Les Brèves de N’djaména : Le torchon brûle entre Hinda et Kaka

Pour les initiés du palais rose, la guère au sein des Deby a éclaté bien avant que le corps du défunt ne soit sous terre. Zakaria, qui était à Dubaï lors du décès de son papa, a, à son arrivée précipitée, clairement fait savoir à son demi-frère qu’il n’est pas l’héritier naturel du clan. Un coup de pistolet serait même parti et aurait raté de justesse Kaka. Les premières rumeurs d’un assassinat de Kaka ont comme source cette altération. Ce dernier a sagement temporisé la situation en affirmant aux personnes présentes que son frère serait toujours sous le choc de la perte brutale du patriarche et que son traumatisme n’est que logique pour un esprit fragile.

Depuis lors, la tension n’a pas cessé de monter graduellement. Seydo, petit-frère de Zakaria, l’a par la suite exposée publiquement en créant son propre parti politique. Ce n’est donc plus un secret pour personne que le grand cercle au pouvoir s’est disloqué en plusieurs petits morceaux formés autour de la case maternelle de chacun. Ce qui explique le nombre croissant des personnes issues de la communauté gorane à la présidence. La protection rapprochée de Kaka est d’ailleurs depuis longtemps assurée par ses oncles maternels et surtout de ses demi-frères de même maman. On se rappelle que pour assoir plus son pouvoir, Kaka a récemment brandi ses muscles en renvoyant foudroiement Seydo de son poste de responsabilité comme PCA à l’ADERM.

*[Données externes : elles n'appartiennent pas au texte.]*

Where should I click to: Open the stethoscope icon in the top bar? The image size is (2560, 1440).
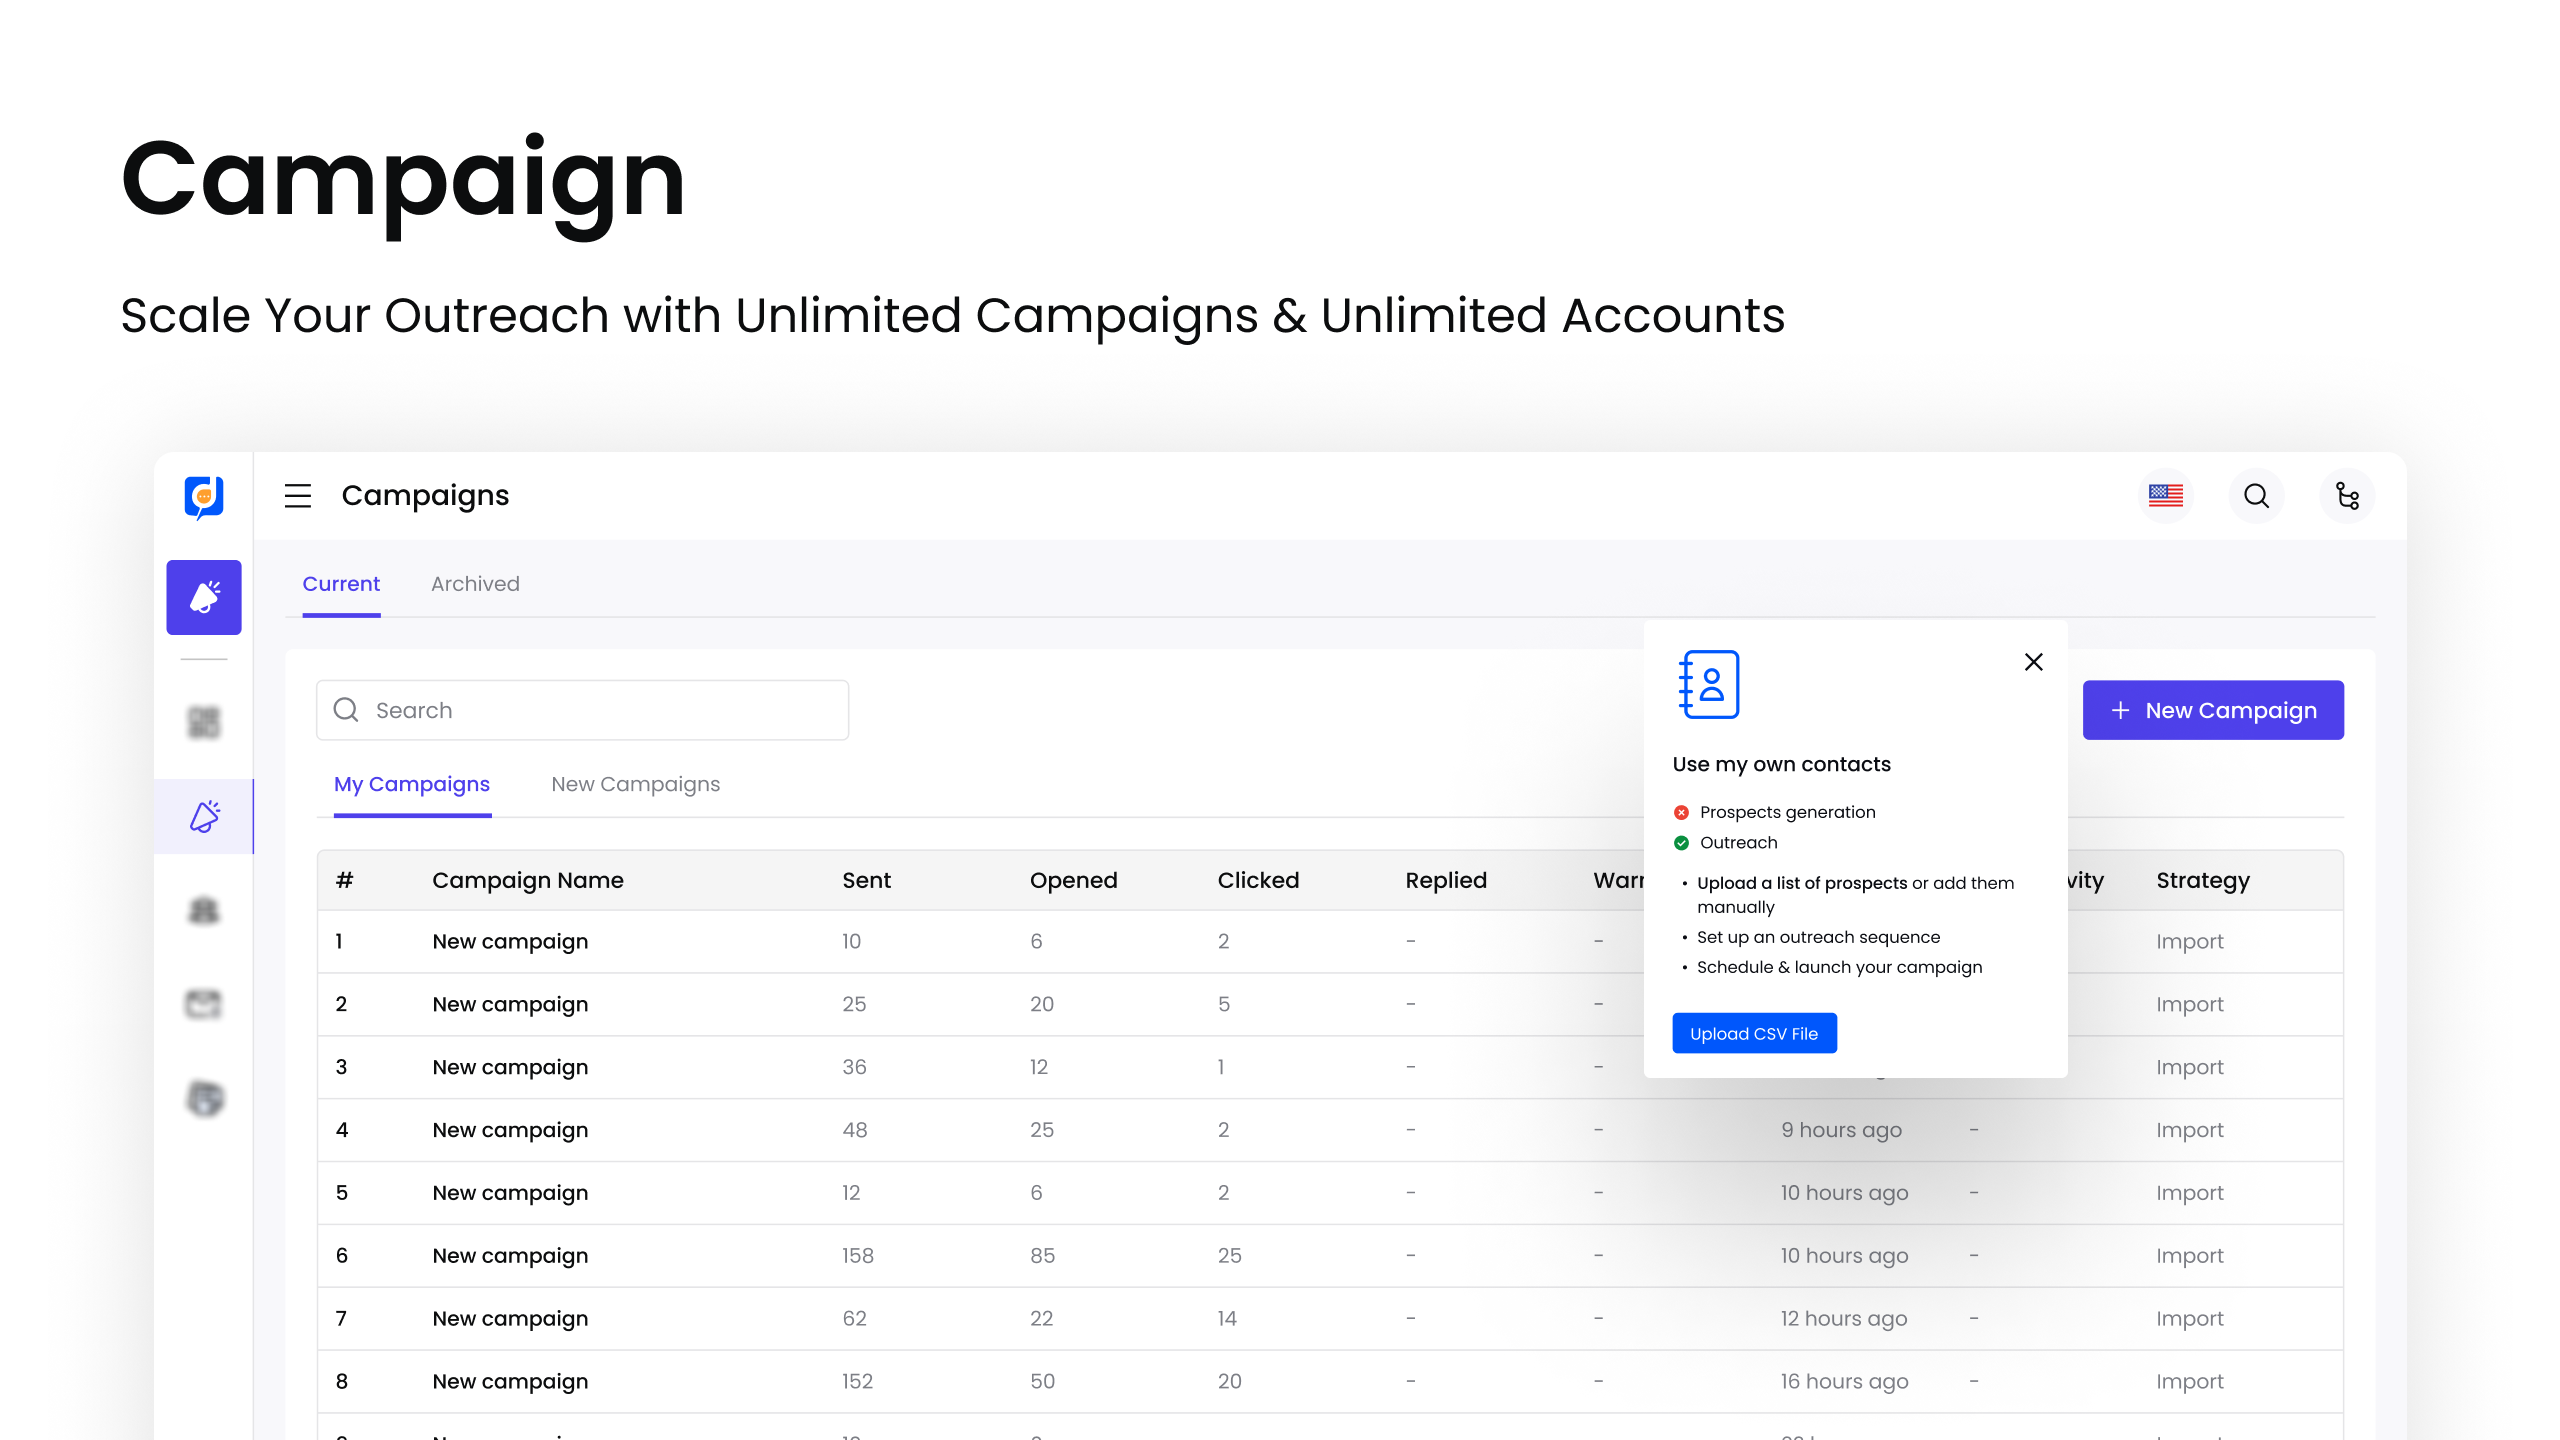tap(2346, 496)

Kaka n’ignore pas que pour sa survie au palais rose, il ne peut, du moins pas pour le moment, s’en passer complètement de son côté paternel. Ainsi il courtisa ses cousins surtout de la lignée Timan Deby. Sidick, le sultan, avait même été promu gouverneur par décret, doublement décrété en violation des textes en vigueur. Jugé tout de même trop proche du général Abderrahim Bahar, ennemi juré de Tahir Erda, il fut brutalement congédié et ne conserve plus que son titre de sultan. Néanmoins, l’autre fils de T. Deby, réputé plus kakaphile, a été catapulté à la tête des Douanes. Dans sa quête des alliés familiaux, Kaka tendit ses tentacules dans la basse-cour de Hinda.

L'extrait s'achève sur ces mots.